The base IDS setup consists of four high-purity germanium (HPGe) clover detectors, which can be retracted and inserted manually and one HPGe Miniball cluster detector. These detectors form a gamma detector array with good efficiency and energy resolution. Each detector has a liquid nitrogen cooling canister, and consists of four HPGe crystals. In April 2023, a new support structure was installed at IDS, which allowed up to 15 extra detectors to be mounted at various angles and distances. The Data Acquisition System (DAQ) used to read data from the experiment, consists of a dedicated Xia Pixie-16 DAQ

The specific configurations of the IDS setup correspond to different experimental purposes. These configurations include: high efficiency beta-gamma, fast-timing, charged-particle spectroscopy, and neutron spectroscopy.

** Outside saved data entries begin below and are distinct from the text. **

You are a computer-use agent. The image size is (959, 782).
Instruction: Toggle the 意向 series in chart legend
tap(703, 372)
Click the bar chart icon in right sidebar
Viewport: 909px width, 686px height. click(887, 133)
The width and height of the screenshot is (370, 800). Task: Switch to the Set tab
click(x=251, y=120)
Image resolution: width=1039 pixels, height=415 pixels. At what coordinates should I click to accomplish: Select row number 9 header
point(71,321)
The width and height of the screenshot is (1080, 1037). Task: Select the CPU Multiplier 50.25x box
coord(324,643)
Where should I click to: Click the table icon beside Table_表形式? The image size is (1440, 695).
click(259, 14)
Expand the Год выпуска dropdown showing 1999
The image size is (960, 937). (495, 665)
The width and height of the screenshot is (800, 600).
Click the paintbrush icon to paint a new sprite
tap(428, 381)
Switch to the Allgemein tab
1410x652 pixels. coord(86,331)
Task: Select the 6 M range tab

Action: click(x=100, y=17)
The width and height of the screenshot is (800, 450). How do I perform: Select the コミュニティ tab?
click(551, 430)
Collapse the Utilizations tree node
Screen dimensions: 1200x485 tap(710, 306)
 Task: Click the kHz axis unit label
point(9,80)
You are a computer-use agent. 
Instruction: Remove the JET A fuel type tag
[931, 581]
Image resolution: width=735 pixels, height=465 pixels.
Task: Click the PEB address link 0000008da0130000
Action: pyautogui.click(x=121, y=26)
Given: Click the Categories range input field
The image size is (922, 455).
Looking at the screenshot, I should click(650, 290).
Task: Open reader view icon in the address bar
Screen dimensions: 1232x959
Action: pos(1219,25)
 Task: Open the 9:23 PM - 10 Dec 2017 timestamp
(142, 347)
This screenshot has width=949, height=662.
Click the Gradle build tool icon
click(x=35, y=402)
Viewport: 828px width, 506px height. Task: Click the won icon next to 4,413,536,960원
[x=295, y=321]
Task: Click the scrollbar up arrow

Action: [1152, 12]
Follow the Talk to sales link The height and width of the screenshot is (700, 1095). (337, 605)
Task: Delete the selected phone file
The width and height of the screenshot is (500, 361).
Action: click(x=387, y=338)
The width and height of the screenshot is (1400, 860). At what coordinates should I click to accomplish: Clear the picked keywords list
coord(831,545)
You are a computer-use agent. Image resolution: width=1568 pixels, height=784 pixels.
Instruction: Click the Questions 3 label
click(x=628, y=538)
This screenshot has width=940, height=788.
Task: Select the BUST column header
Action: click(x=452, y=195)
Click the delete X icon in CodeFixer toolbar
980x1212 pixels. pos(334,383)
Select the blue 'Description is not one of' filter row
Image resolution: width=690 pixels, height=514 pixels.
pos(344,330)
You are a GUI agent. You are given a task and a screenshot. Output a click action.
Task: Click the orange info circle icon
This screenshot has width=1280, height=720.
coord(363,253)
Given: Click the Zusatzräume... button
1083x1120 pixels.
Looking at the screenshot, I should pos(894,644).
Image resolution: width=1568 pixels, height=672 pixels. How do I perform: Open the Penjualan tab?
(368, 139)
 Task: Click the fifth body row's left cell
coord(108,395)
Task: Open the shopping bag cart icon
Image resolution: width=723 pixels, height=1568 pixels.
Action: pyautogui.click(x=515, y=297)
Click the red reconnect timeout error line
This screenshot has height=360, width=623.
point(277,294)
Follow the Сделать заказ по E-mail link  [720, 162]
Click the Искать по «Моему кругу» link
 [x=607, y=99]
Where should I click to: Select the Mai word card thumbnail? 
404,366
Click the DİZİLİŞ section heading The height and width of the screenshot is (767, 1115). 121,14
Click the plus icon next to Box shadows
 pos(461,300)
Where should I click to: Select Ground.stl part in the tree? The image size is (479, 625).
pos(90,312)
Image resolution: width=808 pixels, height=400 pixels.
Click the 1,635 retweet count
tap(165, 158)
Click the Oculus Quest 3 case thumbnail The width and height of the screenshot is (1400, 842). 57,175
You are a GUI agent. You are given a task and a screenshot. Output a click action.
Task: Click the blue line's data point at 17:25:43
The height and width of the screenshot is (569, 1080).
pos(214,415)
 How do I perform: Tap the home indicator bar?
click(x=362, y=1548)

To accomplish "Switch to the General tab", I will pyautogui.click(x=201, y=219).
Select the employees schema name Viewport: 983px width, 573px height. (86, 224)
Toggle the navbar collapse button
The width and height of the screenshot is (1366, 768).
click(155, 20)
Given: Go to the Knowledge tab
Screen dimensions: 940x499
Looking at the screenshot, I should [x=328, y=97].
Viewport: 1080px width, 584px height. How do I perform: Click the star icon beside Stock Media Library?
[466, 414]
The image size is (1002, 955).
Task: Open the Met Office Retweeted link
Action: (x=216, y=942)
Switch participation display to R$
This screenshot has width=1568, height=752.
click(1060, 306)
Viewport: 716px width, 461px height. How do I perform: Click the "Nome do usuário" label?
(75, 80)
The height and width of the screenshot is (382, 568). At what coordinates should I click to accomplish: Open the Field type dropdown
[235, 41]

=== High-efficiency beta-gamma setup ===
The standard high beta-gamma efficiency configuration of the IDS consists of five HPGe clover detectors, one placed in very close proximity (60 mm) to the implantation point, and the rest slightly further away (75 mm). Signals are induced in a plastic scintillator by beta particles, which are read by two PMTs.

=== Fast-timing setup ===
The standard fast-timing spectroscopy set-up consists of a thin plastic scintillator to measure beta particles, two LaBr_{3}(Ce) detectors, and four HPGe clover detectors. This method has high precision measurements for low-intensity beams and can achieve good efficiency and time resolution.

=== Charged-particle spectroscopy setup ===
The standard IDS charged-particle spectroscopy setup consists of a silicon detector array surrounding the tape onto which the beam is implanted. Around this array, the four HPGe clover detectors are placed, which allows high-efficiency detection of both charged particles and gamma rays.

=== Neutron spectroscopy setup ===
The IDS neutron spectroscopy setup, based on the VANDLE (Versatile Array of Neutron Detectors at Low Energy) detector, is dedicated to detection of neutron time-of-flight. The setup consists of three scintillating detector modules of different sizes, with the scintiliating plastic bars coupled to PMTs.

== Results ==
The results from the IDS permanent experimental setup are useful for multiple areas of physics, in particularly for astrophysics. The experimental data taken by the IDS when measuring the probability of a particular delayed alpha decay, improved upon its previous result. This nuclear reaction is one that occurs in red giant stars, and is related to stellar evolution.

Results from experiments performed using IDS, have also been used to study isotope properties as well as confirm theoretical models.

In 2023, a multiple-particle emission experiment was successful performed at the IDS for the first time. The aim of the analysis for this experiment is to study a specific decay channel that leads to gamma ray de-excitations from excited states of ^{28}Si.